#### Directions for this task:
Starting at the line where "At what coordinates" occurs, reproduce each line through the end of the entries below exactly. Omit every picture.

#### Supplied data:
⁂

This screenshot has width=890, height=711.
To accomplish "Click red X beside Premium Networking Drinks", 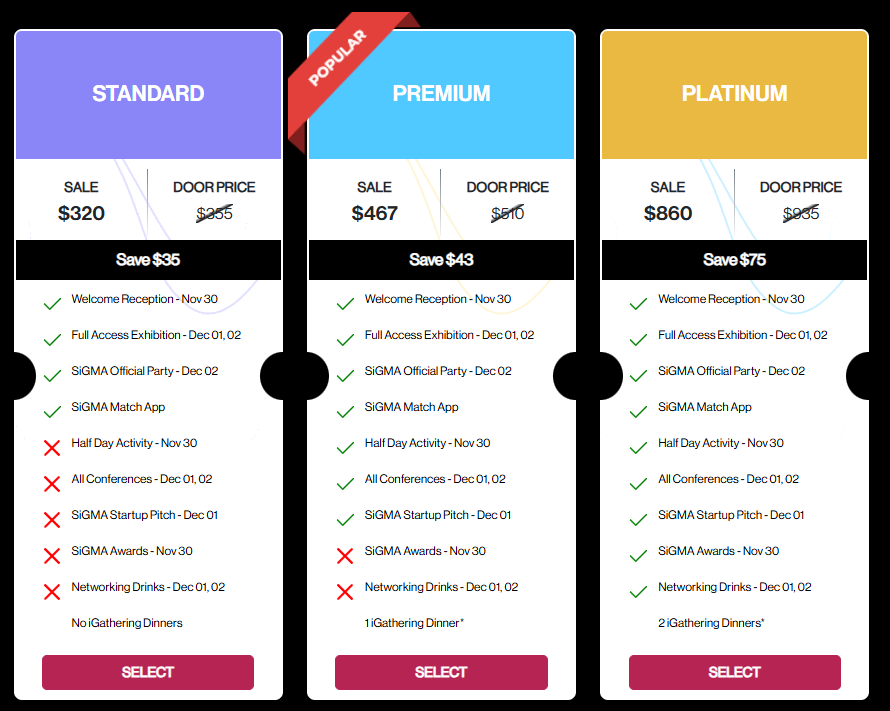I will (345, 591).
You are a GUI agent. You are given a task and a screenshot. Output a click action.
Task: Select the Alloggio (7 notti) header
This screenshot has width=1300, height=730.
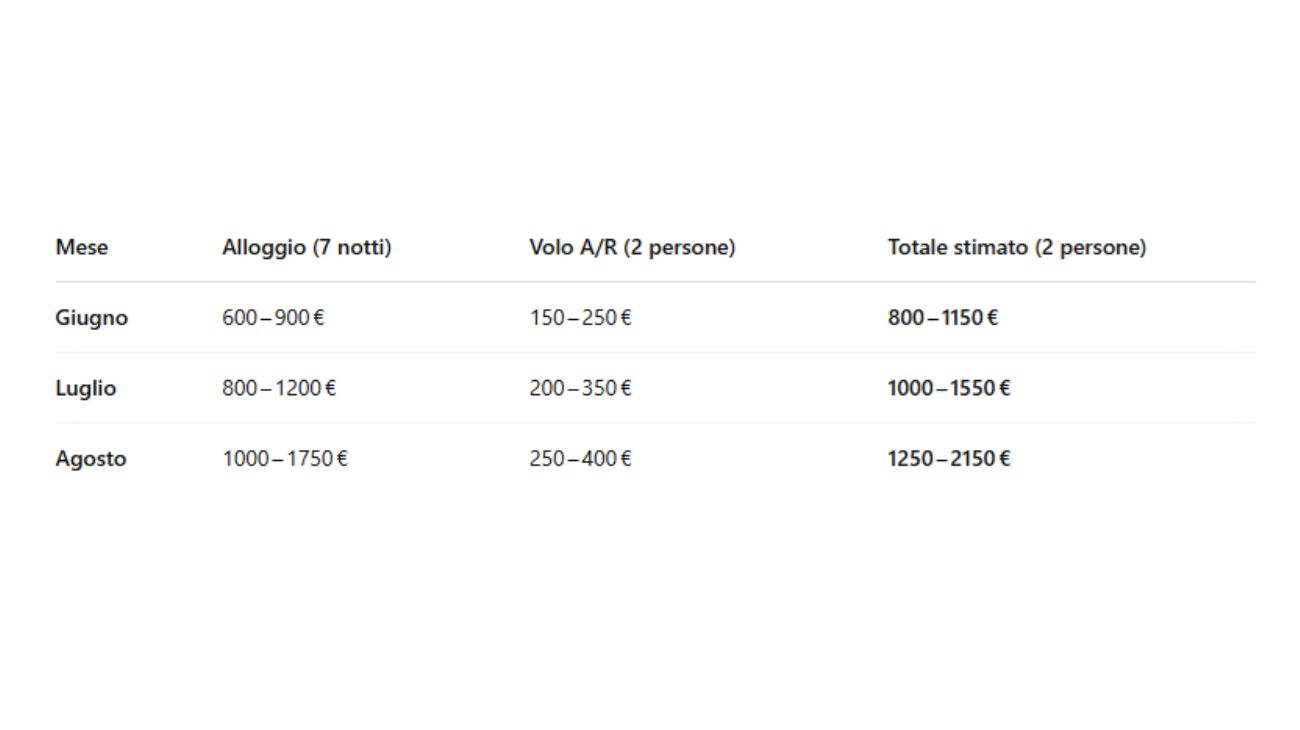pos(307,247)
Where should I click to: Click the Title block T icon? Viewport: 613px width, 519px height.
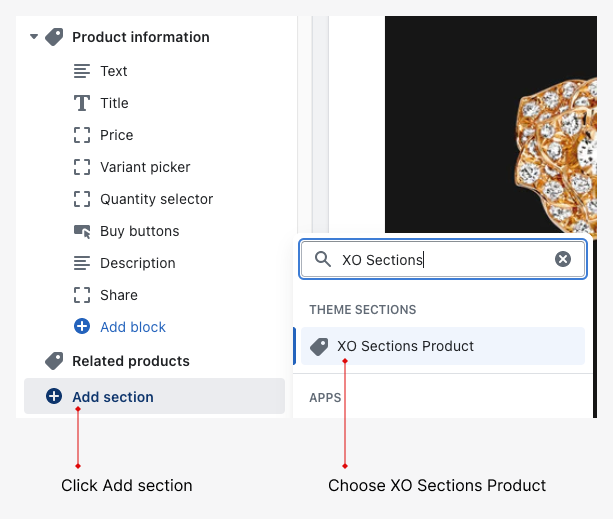tap(82, 103)
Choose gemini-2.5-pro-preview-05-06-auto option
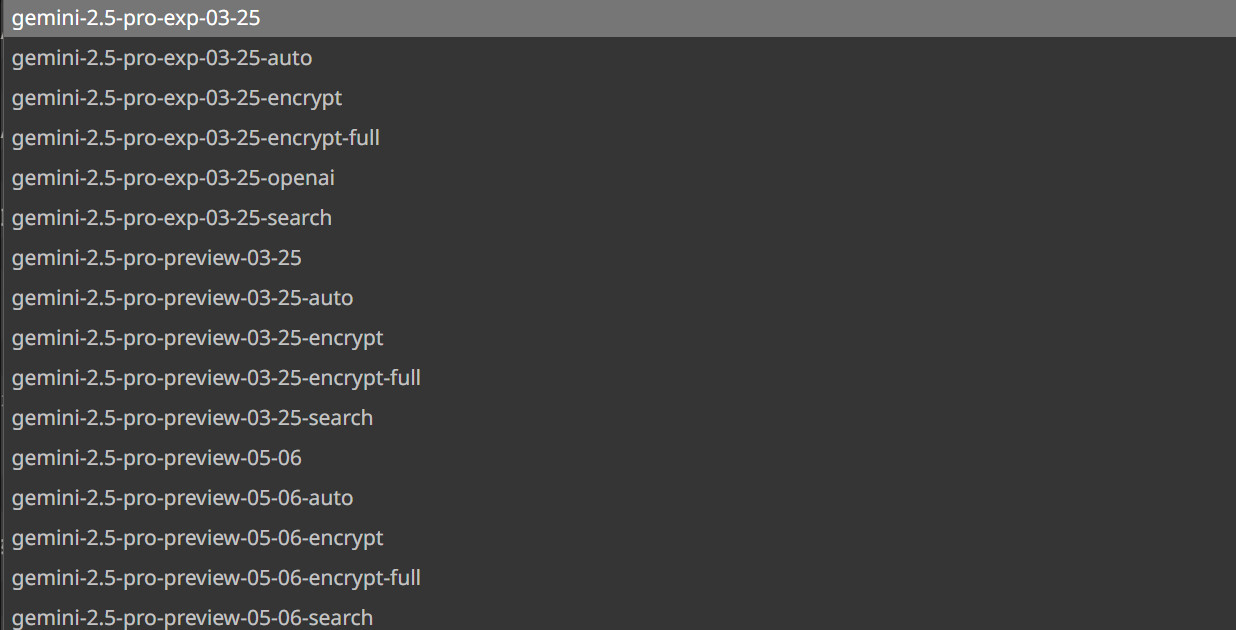Screen dimensions: 1236x630 tap(182, 498)
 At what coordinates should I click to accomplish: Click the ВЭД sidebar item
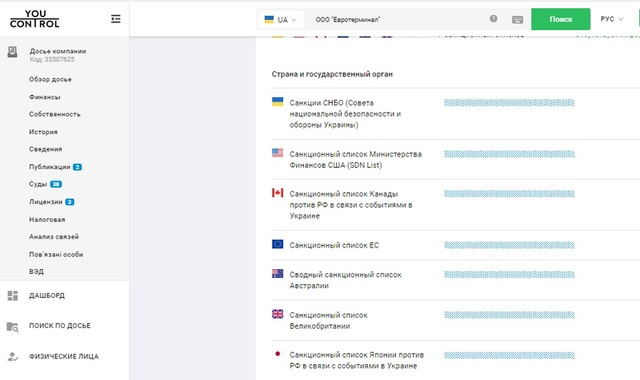tap(36, 271)
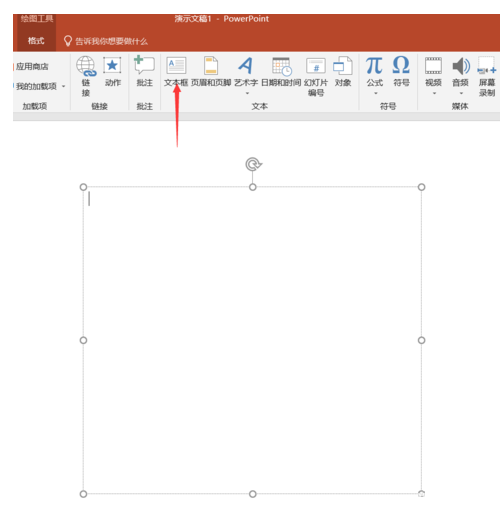Viewport: 500px width, 515px height.
Task: Open the Video 视频 dropdown arrow
Action: tap(434, 93)
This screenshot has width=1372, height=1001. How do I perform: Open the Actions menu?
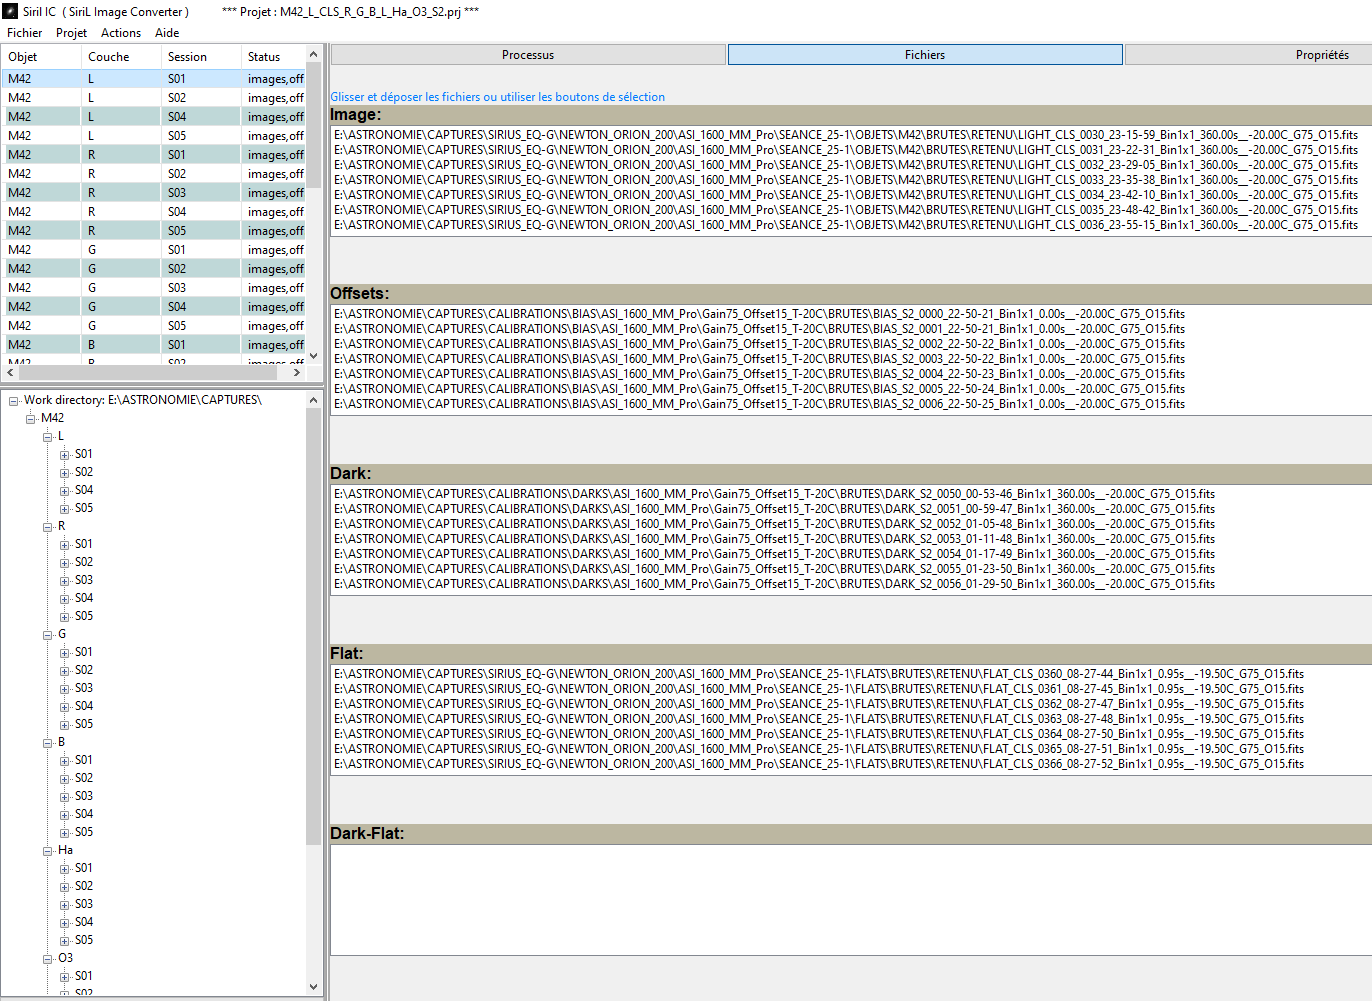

⁂

#### Solved exercise:
 At what coordinates should I click to accomplish: Click the ВЭД sidebar item
tap(36, 271)
Viewport: 500px width, 515px height.
Task: Open the Video 视频 dropdown arrow
Action: tap(434, 93)
This screenshot has width=1372, height=1001. How do I perform: Open the Actions menu?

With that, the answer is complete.